The materials doctors use to help patients
In the first of four 45-minute lessons, Lydon's classroom plan invites students to sort different biomaterials they find in a box, identifying what the objects are made of and describing their properties. As they learn specific types of biomaterials, such as metal, ceramic or polymer, they learn how the materials are used by doctors to help patients. (Some materials make good stents, as Lydon explains, while others make good prosthetic joints.)
All along, students are prompted to think about questions such as the advantages and disadvantages of certain materials, how their properties help with their intended function and even the environmental impact of each substance. After doing short readings, sharing information in small groups and even playing a Jeopardy-style game about biomaterials, the students' learning culminates in designing a mock device out of pipe cleaners and other easily accessible items that could address a medical problem.

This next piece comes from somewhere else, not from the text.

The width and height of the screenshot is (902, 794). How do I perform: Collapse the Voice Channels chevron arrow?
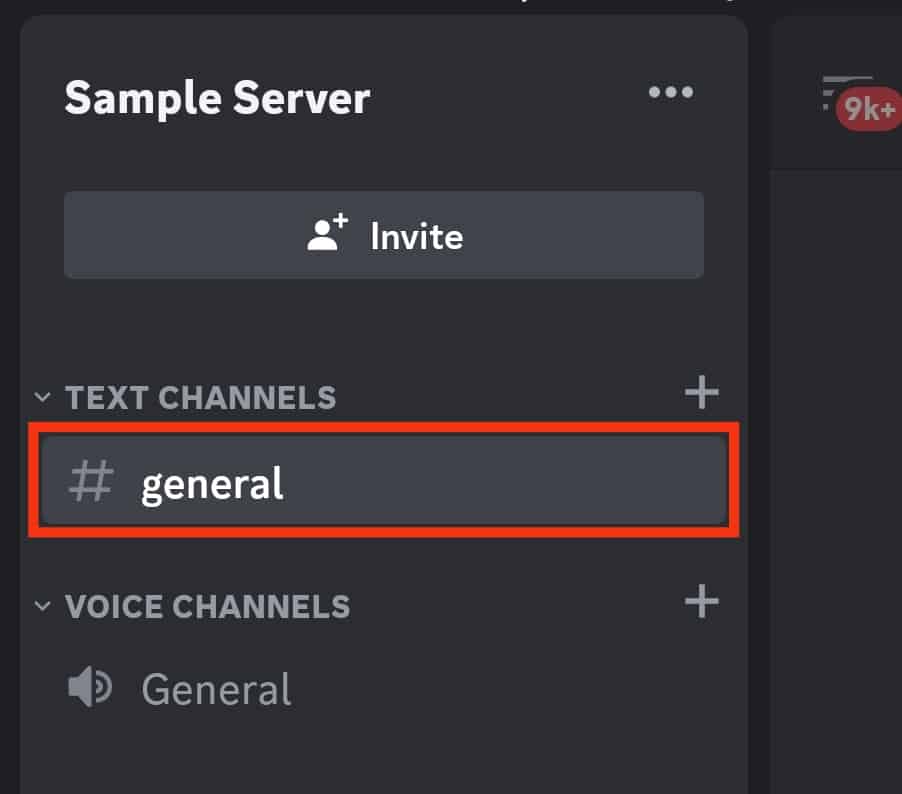click(42, 606)
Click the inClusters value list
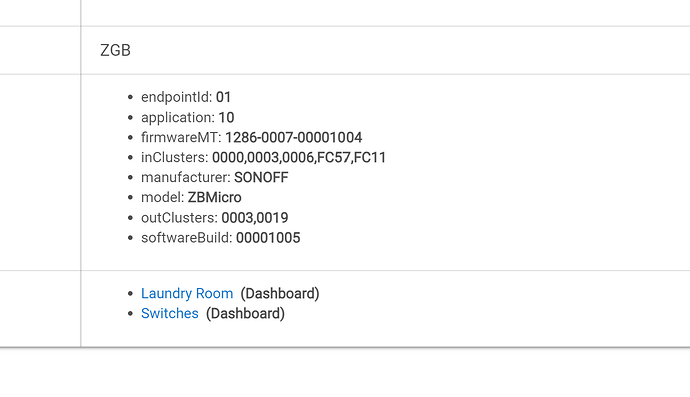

The two middle school teachers Lydon consulted with expressed interest in using the lesson plans. "They were very enthusiastic about trying this out," she says.
Ultimately, her participation in the contest is important for the field, and for Mayo, too, says Leigh Griffiths, MRCVS, Ph.D., dean of the graduate school. "We all play a role in sharing the importance of science, even with the youngest learners, and training the workforce of the future," he says.
For Lydon, the joy was in creating a middle school experience she wished she'd had as a kid. "It was great to think about relaying these complex topics in a way that middle schoolers can understand, whether it's dealing with a broken bone or healing a knee, and sharing how biomedical engineering can be used to solve problems that matter to all of us," she says.